Exception in thread "main" java.lang.ArrayIndexOutOfBoundsException: -1
	at java.io.ByteArrayInputStream.read(ByteArrayInputStream.java:144)
	at org.apache.poi.util.RLEDecompressingInputStream.<init>(RLEDecompressingInputStream.java:77)
	at org.apache.poi.poifs.macros.VBAMacroReader.readModule(VBAMacroReader.java:204)
	at org.apache.poi.poifs.macros.VBAMacroReader.readMacros(VBAMacroReader.java:308)
	at org.apache.poi.poifs.macros.VBAMacroReader.findMacros(VBAMacroReader.java:155)
	at org.apache.poi.poifs.macros.VBAMacroReader.findMacros(VBAMacroReader.java:160)
	at org.apache.poi.poifs.macros.VBAMacroReader.findMacros(VBAMacroReader.java:160)
	at org.apache.poi.poifs.macros.VBAMacroReader.readMacros(VBAMacroReader.java:116)
	at org.apache.poi.poifs.macros.VBAMacroExtractor.extract(VBAMacroExtractor.java:83)
	at org.apache.poi.poifs.macros.VBAMacroExtractor.extract(VBAMacroExtractor.java:123)
	at org.apache.poi.poifs.macros.VBAMacroExtractor.main(VBAMacroExtractor.java:54)
Comment 1 Tim Allison 2016-09-20 19:58:27 UTC
Same exception with the original .docm file that Jeff submitted on TIKA-2069
Comment 2 Javen O'Neal 2016-09-21 01:19:20 UTC
I added a failing unit test to POI in r1761652 using test-macro-doc.docm from TIKA-2069 [1] submitted by Jeff Swindle

[1] https://issues.apache.org/jira/browse/TIKA-2069
Comment 3 Tim Allison 2016-10-17 19:49:19 UTC
Slightly less than 50% of the macro exceptions are caused by this. See xlsx reports on https://issues.apache.org/jira/browse/TIKA-2104.
Comment 4 Tim Allison 2016-10-18 12:26:17 UTC
I think this is a problem in RLEDecompressingInputStream.

In readChunk(), under 

if ((tokenFlags & POWER2[n]) == 0) {

if the int that is read is 'ff', when that gets cast to a byte, its value becomes -1.
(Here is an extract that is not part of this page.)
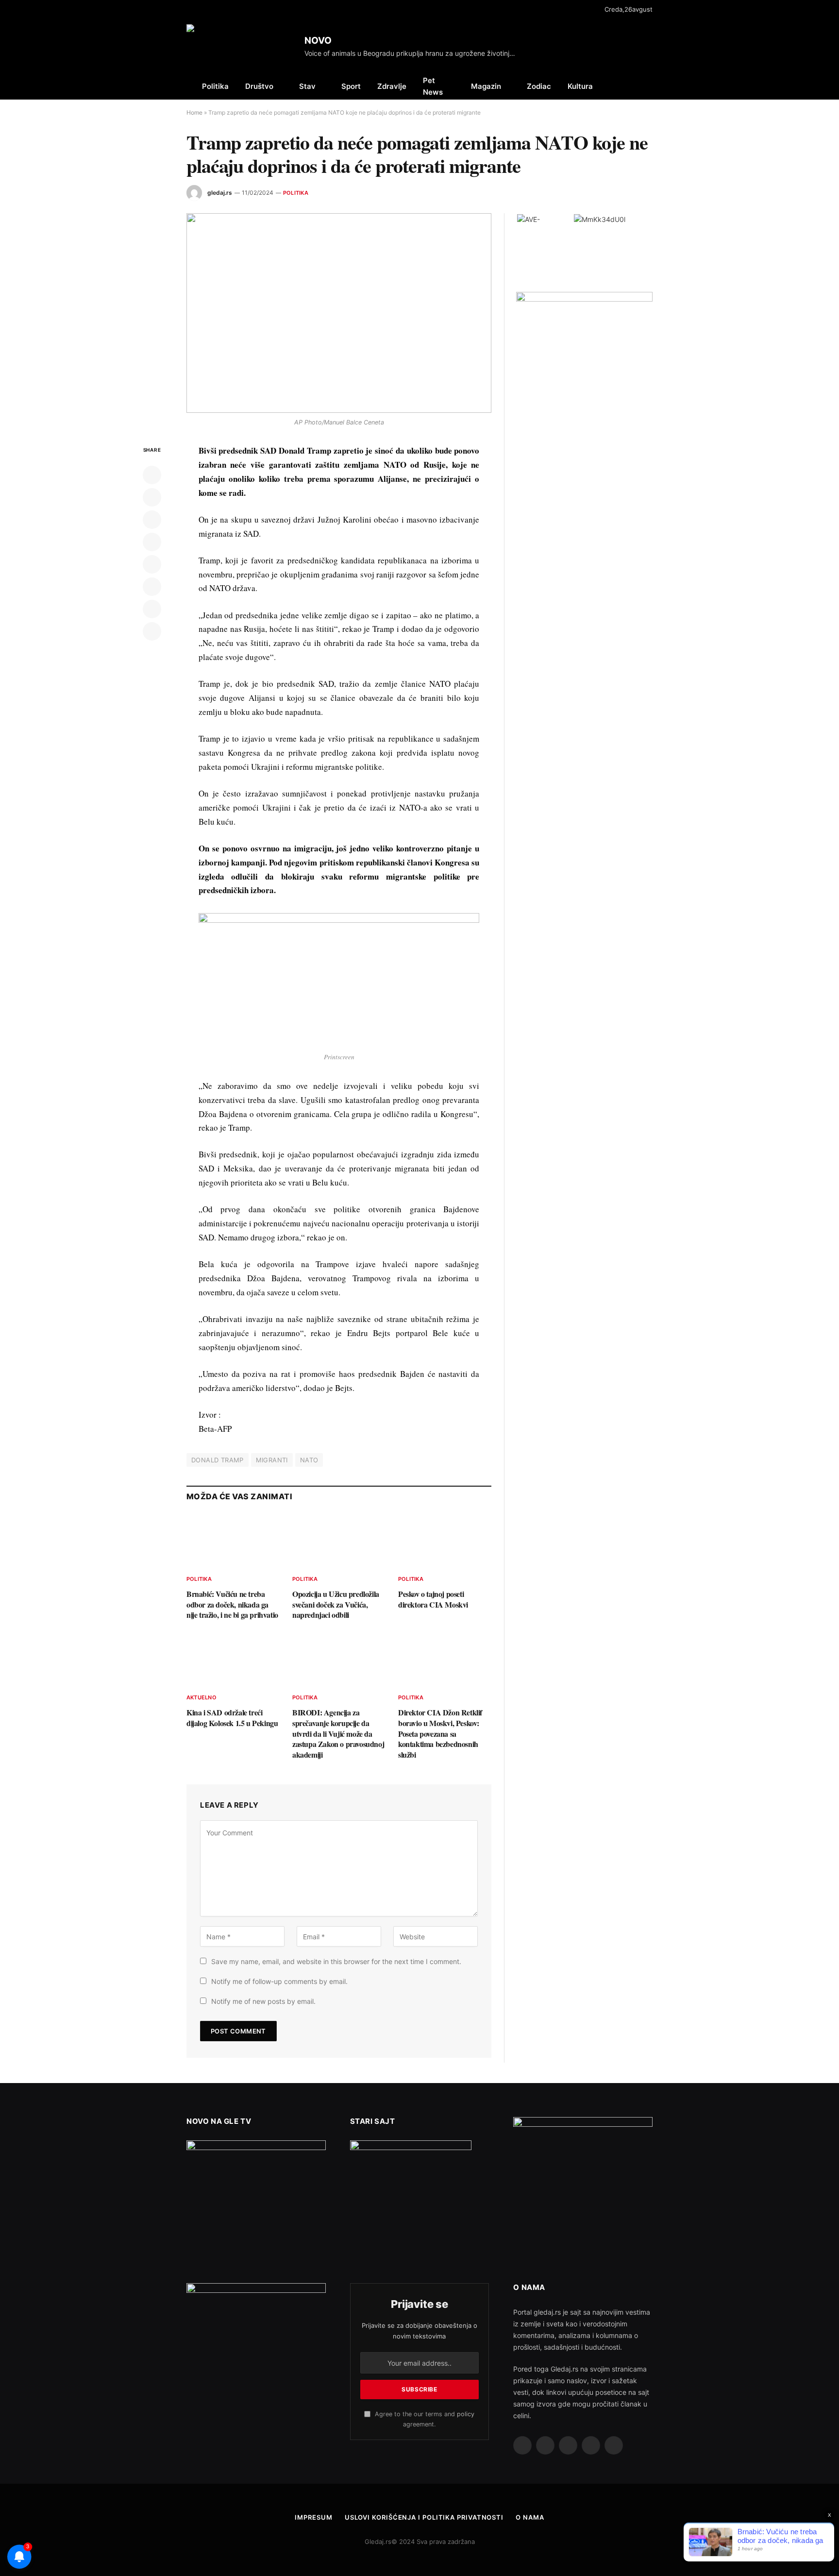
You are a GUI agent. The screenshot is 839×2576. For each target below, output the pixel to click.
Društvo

When we try to readInt() to get the module offset, the first byte returns '-1' and we think we've hit the end of the stream and return -1.
Comment 5 Tim Allison 2016-10-18 12:58:27 UTC

I modified RLEDecompressingInputStream's read() from

        return buf[pos++];

        return buf[pos++] & 0xFF;

Let me know if we need to modify anything else in RLEDecompressingInputStream...or if there's a better place to fix this.